I really liked Steve Boese’s article on non-competes in the fistful of talent recruiting blog. Steve considers the non-compete as HR’s equivalent to a prenuptial agreement. Steve also hit on what is most effective about a non-compete whether it is enforceable or not:
Just the threat of potential legal action and the leverage a non-compete appears to give the employer often causes employees to think twice about jumping ship to one of their organizations competitors – or at least for making the jump in one step.
The most critical time period for a non-compete, like a prenup, is when the employee is considering whether to sign it or not. Yes, there may be attack on it enforceability on down the line but the employer like the spouse has an agreement that employee signed an agreed to follow. I can not overstate how important this concept is in non-compete litigation. The employee always had the right not to sign though in most cases this means they won’t get the job or could be fired for not signing it in certain circumstances.

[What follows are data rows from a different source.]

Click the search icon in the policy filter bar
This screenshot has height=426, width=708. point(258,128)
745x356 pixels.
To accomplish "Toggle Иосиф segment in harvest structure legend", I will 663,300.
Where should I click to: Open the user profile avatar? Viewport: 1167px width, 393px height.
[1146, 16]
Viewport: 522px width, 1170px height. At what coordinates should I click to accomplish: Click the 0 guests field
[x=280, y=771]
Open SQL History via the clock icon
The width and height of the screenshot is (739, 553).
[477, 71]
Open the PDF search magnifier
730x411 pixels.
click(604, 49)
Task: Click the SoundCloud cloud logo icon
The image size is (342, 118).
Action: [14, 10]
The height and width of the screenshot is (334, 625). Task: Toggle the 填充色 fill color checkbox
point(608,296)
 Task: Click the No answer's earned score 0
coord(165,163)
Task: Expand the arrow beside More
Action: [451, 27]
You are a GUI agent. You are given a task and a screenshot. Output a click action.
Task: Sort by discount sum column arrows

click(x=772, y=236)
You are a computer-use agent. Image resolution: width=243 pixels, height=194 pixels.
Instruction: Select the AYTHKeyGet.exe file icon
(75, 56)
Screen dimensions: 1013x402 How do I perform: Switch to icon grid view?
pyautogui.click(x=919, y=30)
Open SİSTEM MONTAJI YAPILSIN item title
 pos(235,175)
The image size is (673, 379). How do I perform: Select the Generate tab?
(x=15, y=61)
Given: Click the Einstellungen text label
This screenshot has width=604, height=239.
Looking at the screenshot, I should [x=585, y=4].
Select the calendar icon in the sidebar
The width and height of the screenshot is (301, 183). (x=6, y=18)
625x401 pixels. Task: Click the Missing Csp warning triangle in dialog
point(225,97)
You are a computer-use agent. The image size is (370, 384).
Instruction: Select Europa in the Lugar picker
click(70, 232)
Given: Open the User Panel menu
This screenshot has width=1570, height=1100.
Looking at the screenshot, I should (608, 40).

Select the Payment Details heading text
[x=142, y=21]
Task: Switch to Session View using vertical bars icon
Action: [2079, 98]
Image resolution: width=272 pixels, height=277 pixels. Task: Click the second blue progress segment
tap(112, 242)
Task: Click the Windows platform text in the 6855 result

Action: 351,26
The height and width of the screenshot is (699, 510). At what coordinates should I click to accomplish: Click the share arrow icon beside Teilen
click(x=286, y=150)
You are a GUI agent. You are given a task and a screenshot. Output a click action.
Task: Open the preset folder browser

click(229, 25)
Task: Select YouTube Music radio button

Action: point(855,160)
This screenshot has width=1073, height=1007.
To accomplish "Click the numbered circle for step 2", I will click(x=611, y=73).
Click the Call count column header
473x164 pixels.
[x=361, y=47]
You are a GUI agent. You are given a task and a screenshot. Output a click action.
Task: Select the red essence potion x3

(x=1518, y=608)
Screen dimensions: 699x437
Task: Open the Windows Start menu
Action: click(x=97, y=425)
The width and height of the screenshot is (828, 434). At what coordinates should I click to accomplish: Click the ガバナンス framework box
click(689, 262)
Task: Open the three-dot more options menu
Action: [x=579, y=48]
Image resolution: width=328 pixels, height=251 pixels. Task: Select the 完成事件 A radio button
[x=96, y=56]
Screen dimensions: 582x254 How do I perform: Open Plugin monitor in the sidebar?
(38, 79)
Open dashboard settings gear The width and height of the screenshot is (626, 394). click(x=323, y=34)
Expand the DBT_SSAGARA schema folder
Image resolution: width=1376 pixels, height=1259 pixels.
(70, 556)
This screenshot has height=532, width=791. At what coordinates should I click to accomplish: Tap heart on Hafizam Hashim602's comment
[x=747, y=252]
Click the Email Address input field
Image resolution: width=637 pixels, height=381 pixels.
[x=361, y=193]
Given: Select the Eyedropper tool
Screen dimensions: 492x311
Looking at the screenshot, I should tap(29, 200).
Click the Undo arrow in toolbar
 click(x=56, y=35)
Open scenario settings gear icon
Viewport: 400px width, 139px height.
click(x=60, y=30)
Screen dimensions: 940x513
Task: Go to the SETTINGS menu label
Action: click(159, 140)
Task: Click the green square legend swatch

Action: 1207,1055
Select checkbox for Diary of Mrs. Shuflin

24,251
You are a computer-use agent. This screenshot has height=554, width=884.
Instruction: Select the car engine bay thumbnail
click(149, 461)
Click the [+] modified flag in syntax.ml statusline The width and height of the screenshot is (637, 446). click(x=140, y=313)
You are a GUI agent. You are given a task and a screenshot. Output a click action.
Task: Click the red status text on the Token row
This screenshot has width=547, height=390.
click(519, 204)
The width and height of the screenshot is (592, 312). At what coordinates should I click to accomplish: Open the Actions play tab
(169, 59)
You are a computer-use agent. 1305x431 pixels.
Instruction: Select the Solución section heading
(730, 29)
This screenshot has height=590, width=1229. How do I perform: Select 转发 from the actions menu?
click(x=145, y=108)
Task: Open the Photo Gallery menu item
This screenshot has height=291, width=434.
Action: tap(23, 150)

Judges and juries deal with cases all the time where one party or another is not complying with an an agreement they signed. Almost everyone can identify with this circumstance, whether it was a bad paint job, a lemon for an automobile, or the DVD player that didn’t work. Judges and juries like to make people and companies comply with the agreements they signed. The same holds true for the non-compete or other post-employment covenant. The most critical point in non-compete litigation is when the employee signed it. That cannot be undone.